▼

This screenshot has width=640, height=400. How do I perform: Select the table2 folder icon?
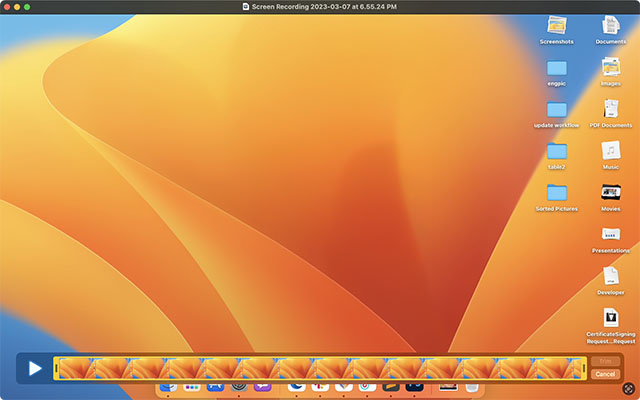[557, 151]
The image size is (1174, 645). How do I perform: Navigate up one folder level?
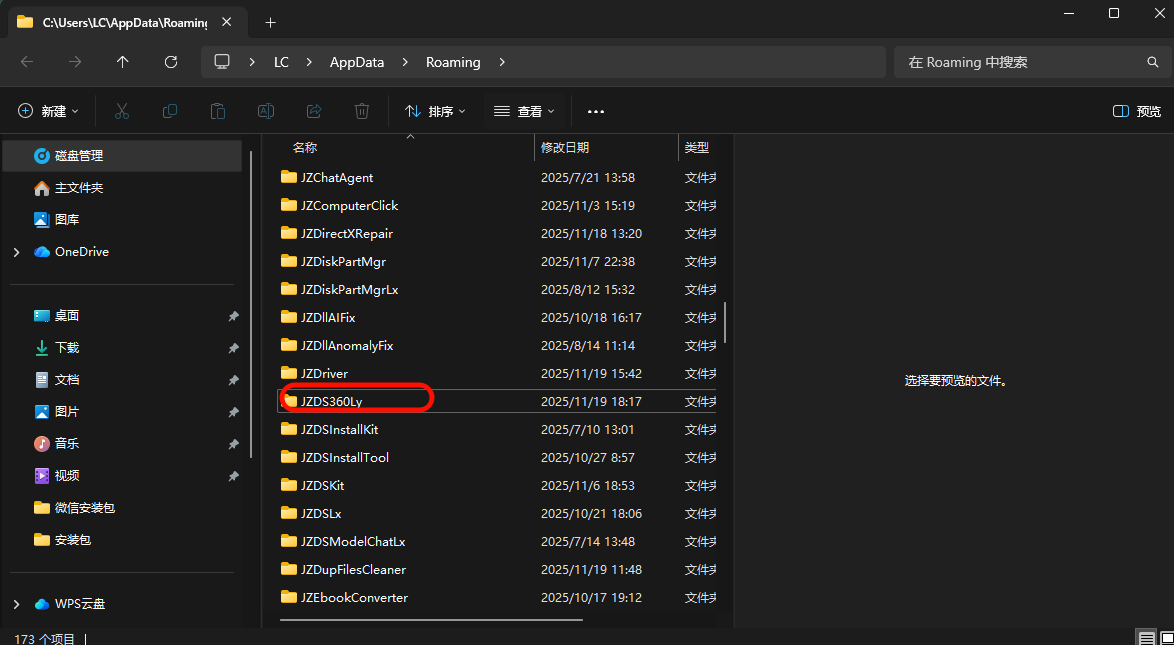tap(122, 61)
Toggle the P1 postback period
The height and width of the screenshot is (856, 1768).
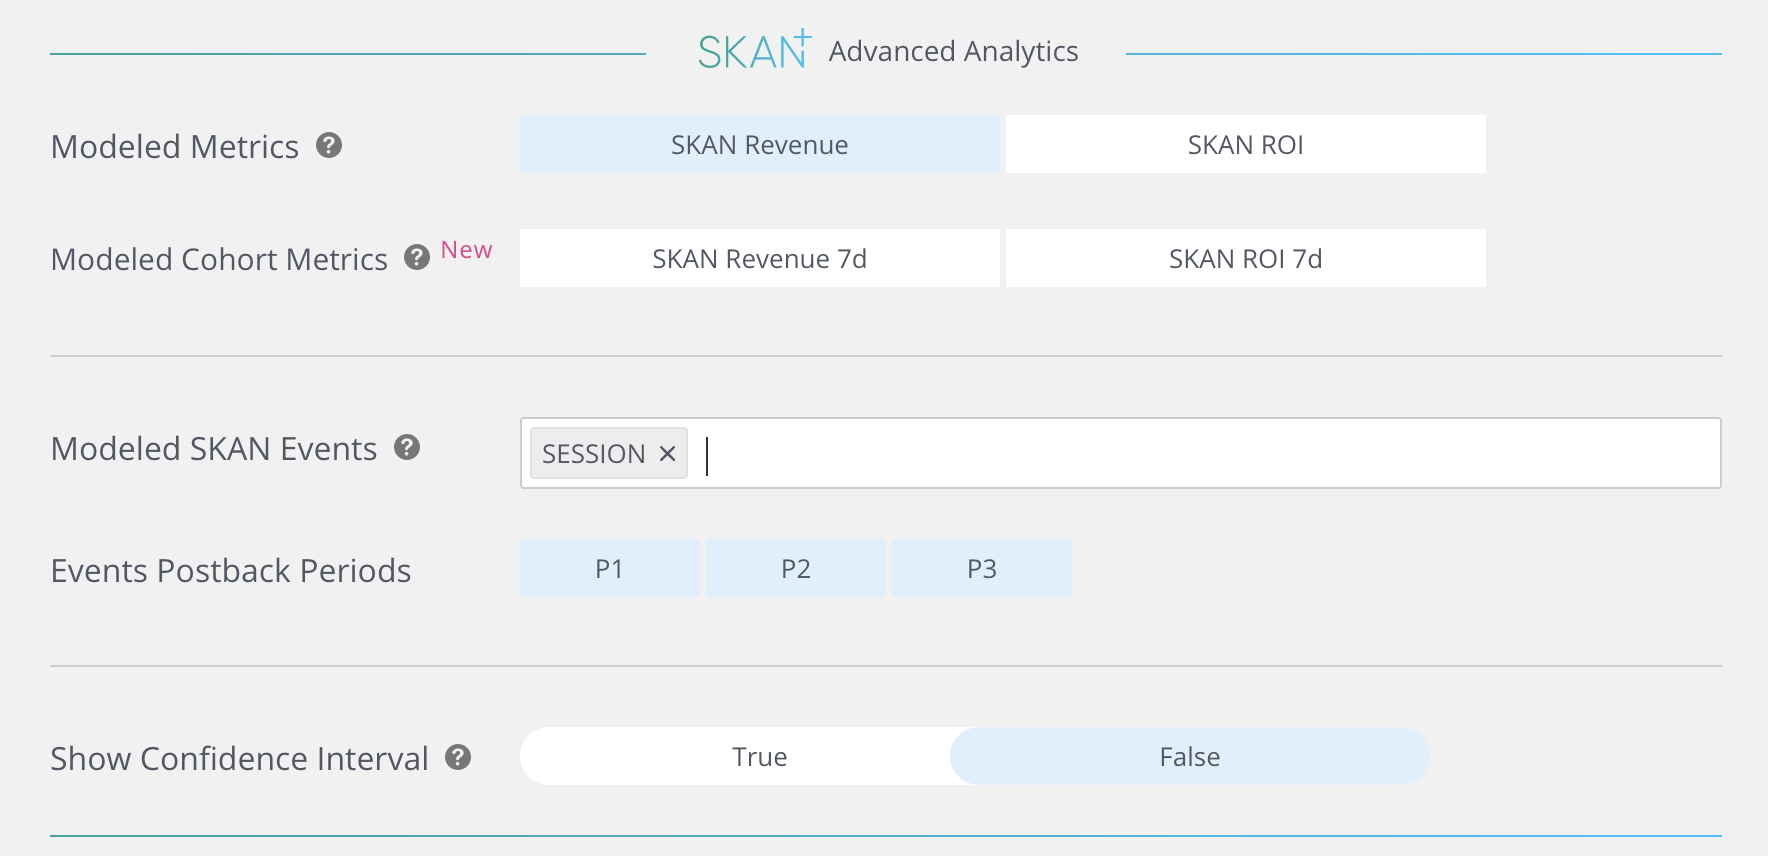(609, 569)
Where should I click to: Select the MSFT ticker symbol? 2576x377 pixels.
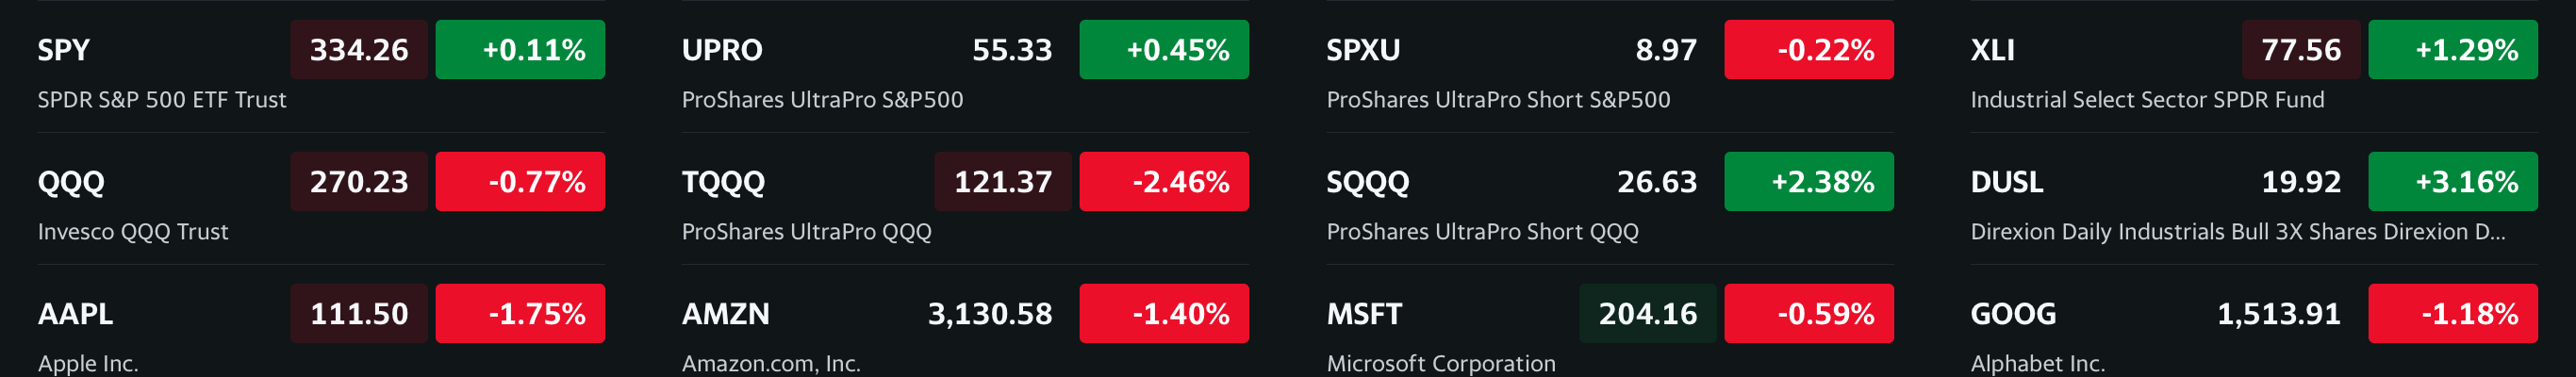coord(1364,314)
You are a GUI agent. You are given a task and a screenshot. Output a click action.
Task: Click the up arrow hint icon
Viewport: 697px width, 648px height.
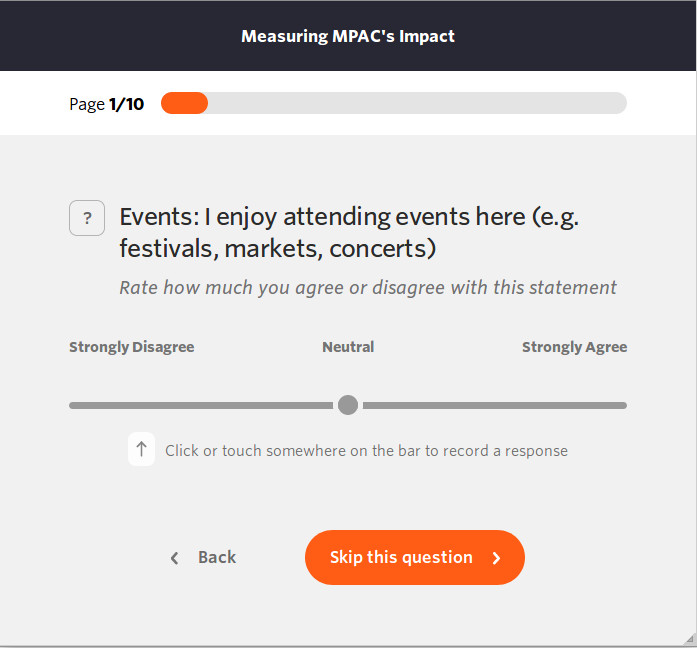pos(141,450)
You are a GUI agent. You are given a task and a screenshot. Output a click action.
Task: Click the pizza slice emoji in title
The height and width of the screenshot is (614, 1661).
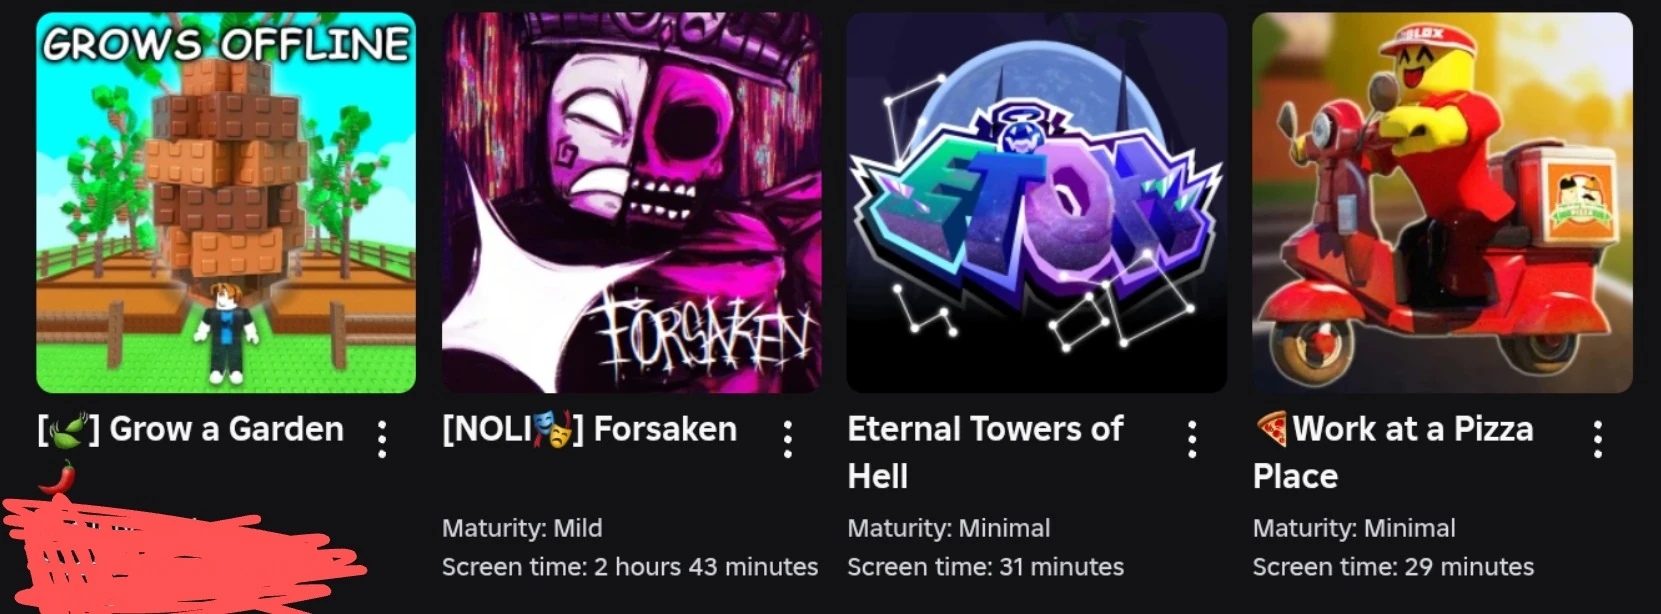pos(1272,428)
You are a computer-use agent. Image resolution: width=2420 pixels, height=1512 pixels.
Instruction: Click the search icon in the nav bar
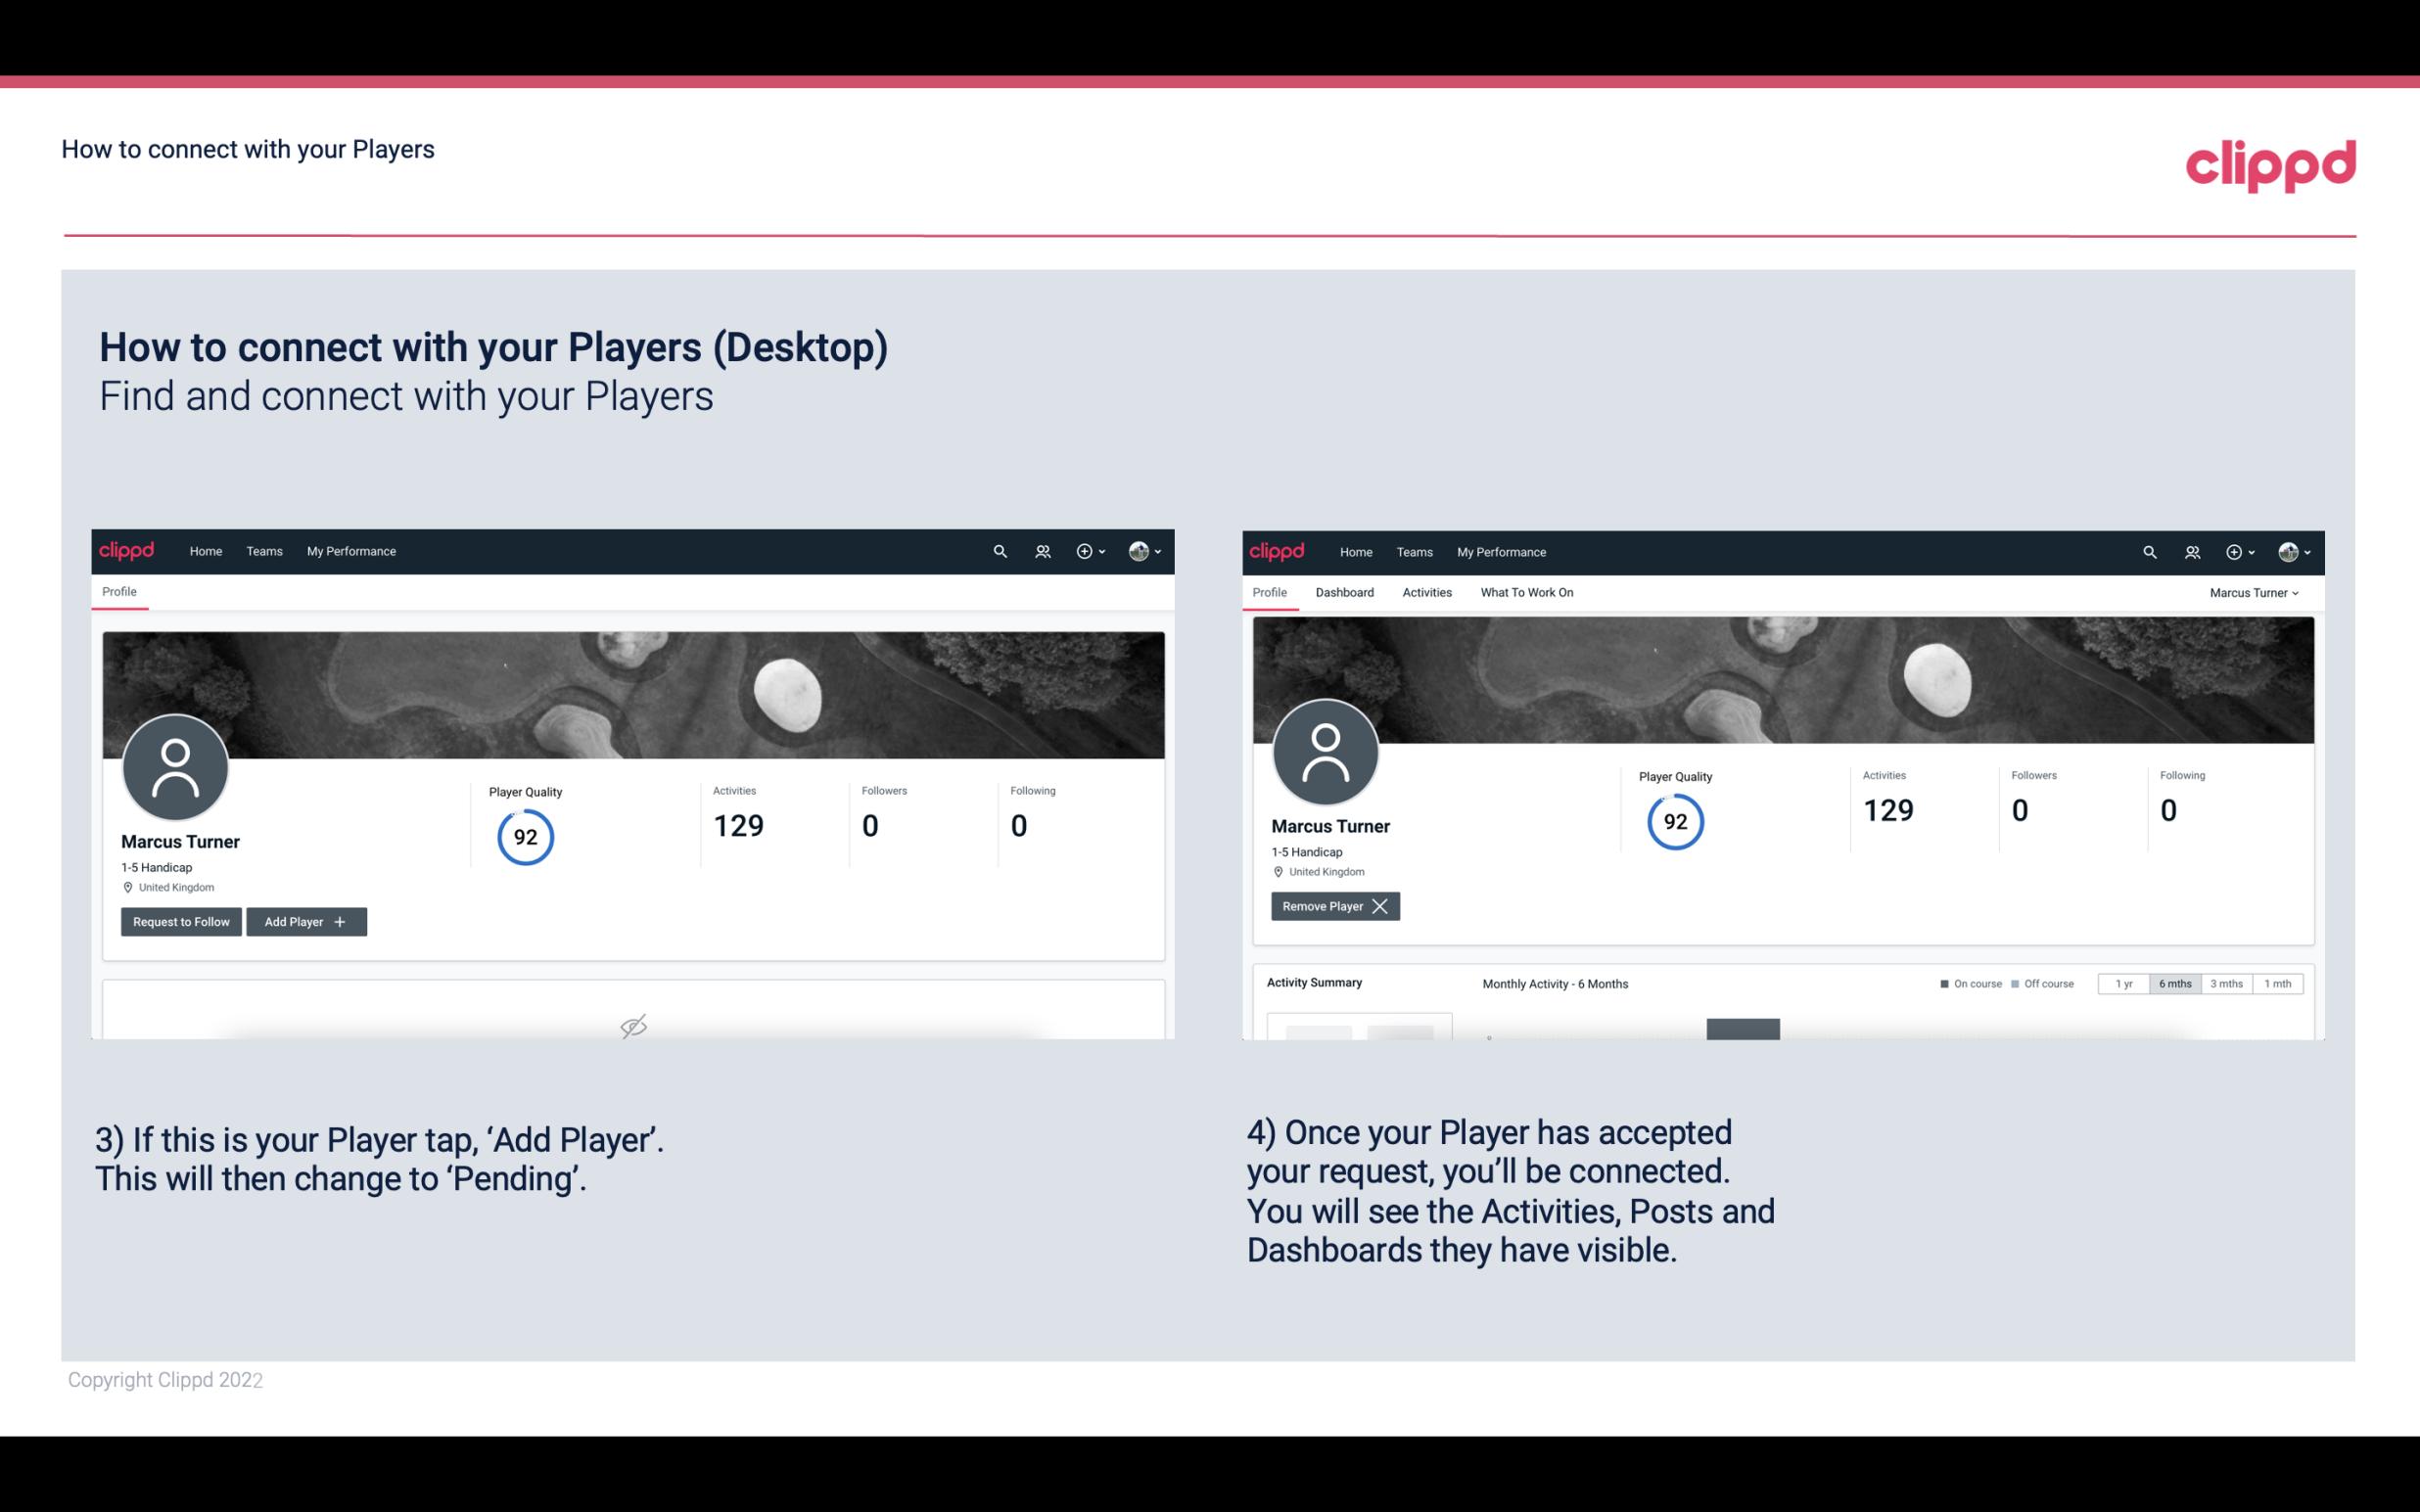pos(999,550)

▲

Problem to solve:
Extract the lines beginning with the one that contains "The height and width of the screenshot is (614, 1661)." and ending with the last line of the listing. Keep them exact and drop the pictures.

Response for this exercise:
The height and width of the screenshot is (614, 1661).
pos(1272,428)
You are a computer-use agent. Image resolution: width=2420 pixels, height=1512 pixels.
Instruction: Click the search icon in the nav bar
pos(999,550)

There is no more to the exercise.